**What to do**
Write out again the lines from the line with "The width and height of the screenshot is (341, 243)." up to and including the line with "The height and width of the screenshot is (107, 207).", exactly as they stand below, and skip any picture.

**Records for this task**

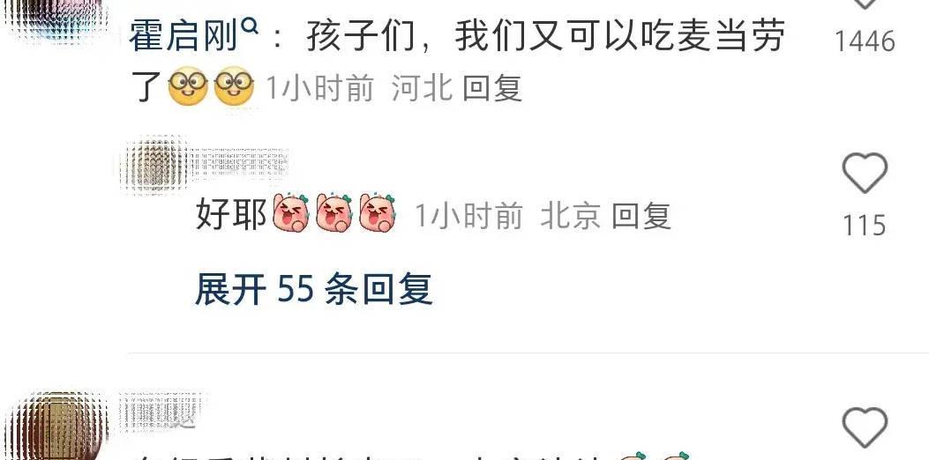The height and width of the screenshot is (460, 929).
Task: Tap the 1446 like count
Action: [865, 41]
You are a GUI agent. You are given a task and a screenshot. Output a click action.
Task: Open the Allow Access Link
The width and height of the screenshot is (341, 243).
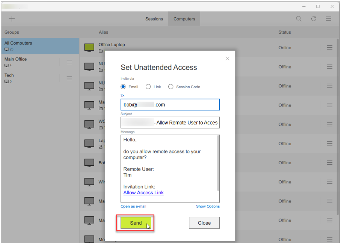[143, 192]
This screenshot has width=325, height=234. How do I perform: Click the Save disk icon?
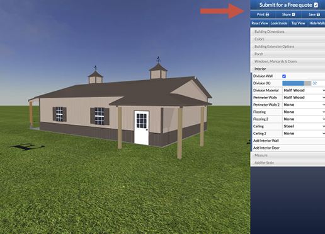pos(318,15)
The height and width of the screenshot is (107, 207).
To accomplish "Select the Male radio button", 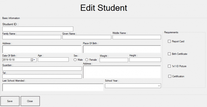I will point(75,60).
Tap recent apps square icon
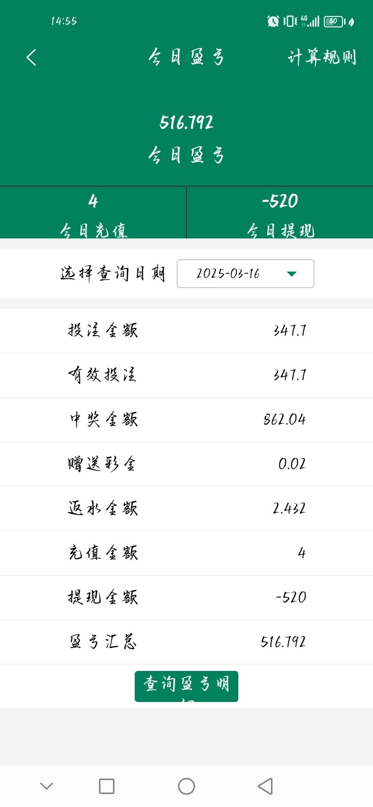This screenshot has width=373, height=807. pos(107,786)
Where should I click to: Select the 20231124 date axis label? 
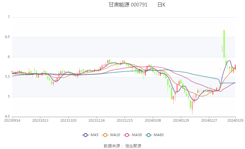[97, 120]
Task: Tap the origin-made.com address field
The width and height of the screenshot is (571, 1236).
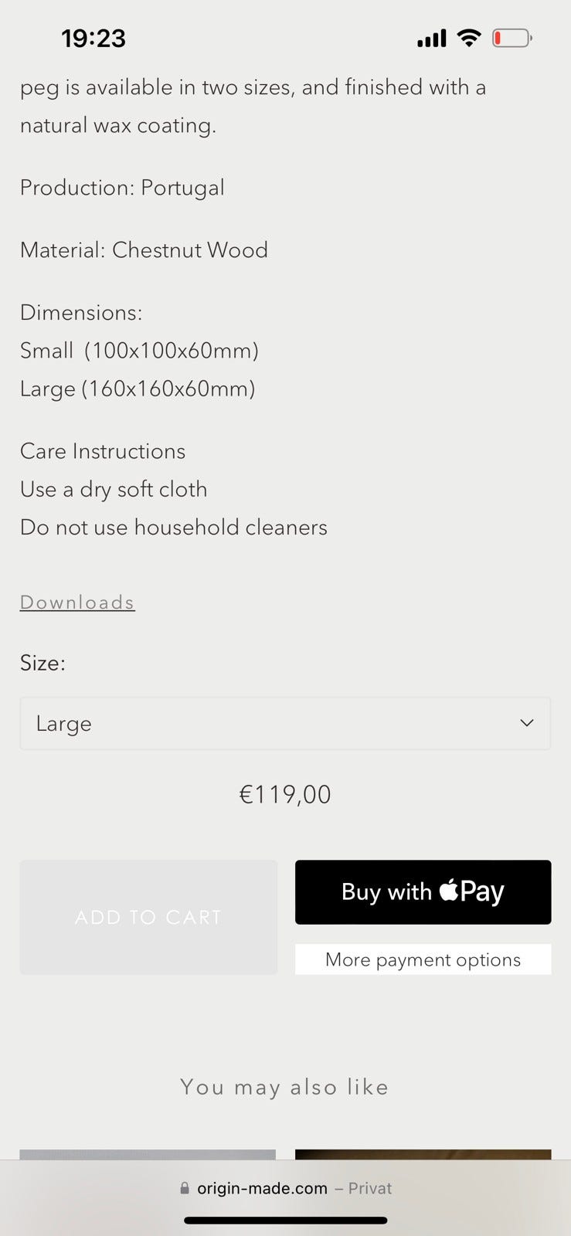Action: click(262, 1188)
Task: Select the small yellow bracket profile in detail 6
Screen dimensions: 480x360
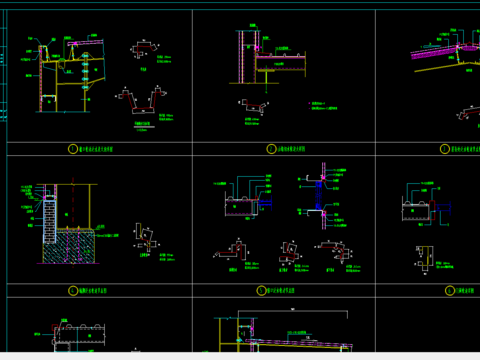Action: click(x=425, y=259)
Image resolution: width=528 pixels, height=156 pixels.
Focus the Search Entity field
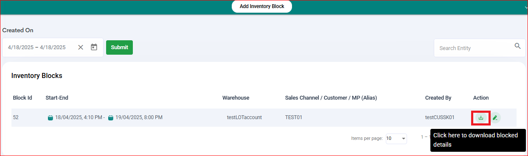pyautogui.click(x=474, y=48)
==
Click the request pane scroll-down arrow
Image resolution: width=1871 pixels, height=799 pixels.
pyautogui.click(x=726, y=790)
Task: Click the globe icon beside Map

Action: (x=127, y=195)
--
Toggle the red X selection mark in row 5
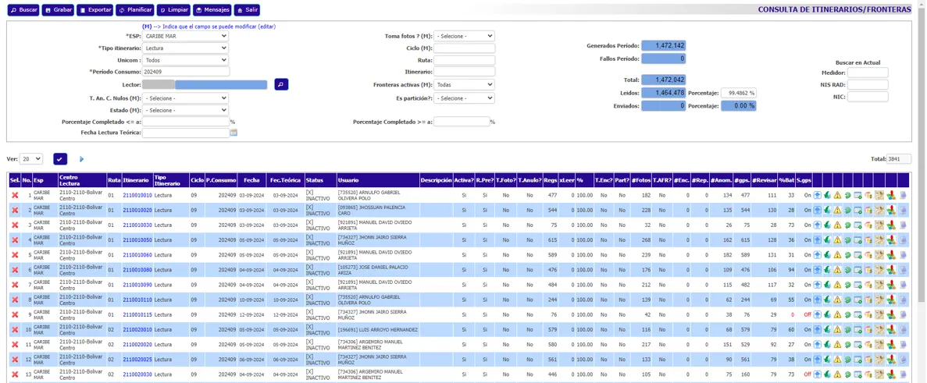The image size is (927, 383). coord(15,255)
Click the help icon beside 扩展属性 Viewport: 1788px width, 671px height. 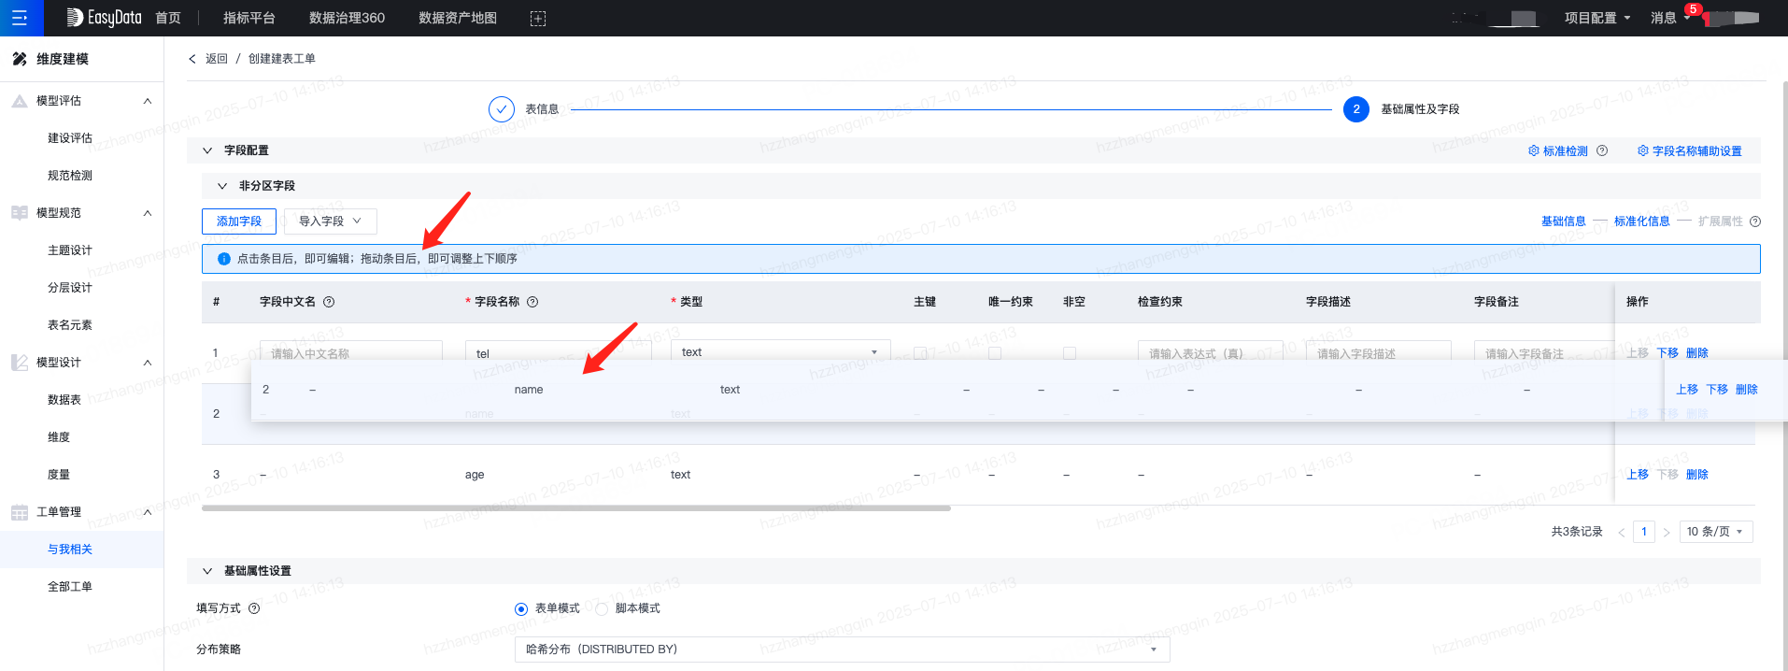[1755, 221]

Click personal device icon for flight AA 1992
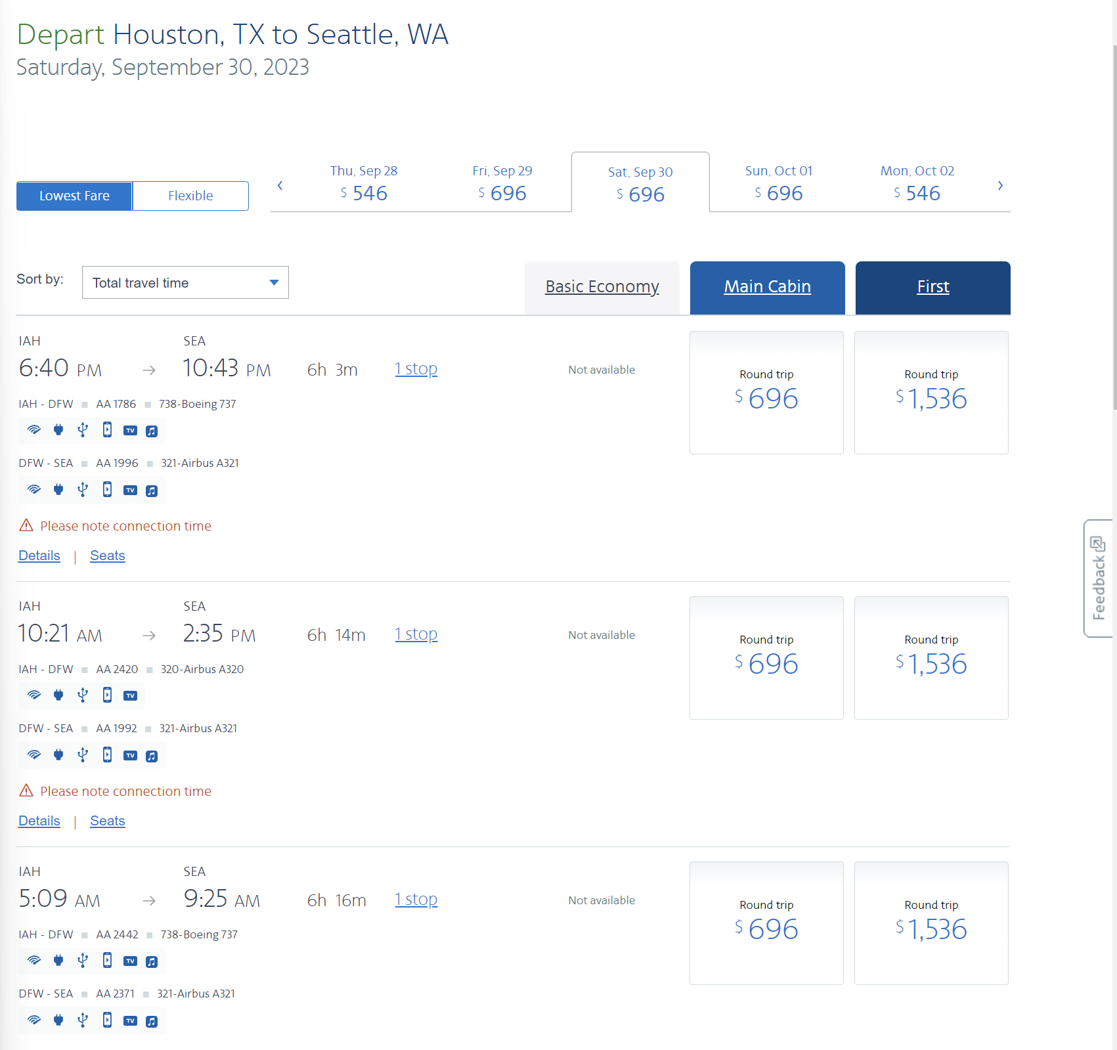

**Exercise solution**
The width and height of the screenshot is (341, 243).
[143, 192]
This screenshot has width=325, height=234. How do I perform: Click the Save disk icon?
pos(318,15)
The height and width of the screenshot is (107, 207).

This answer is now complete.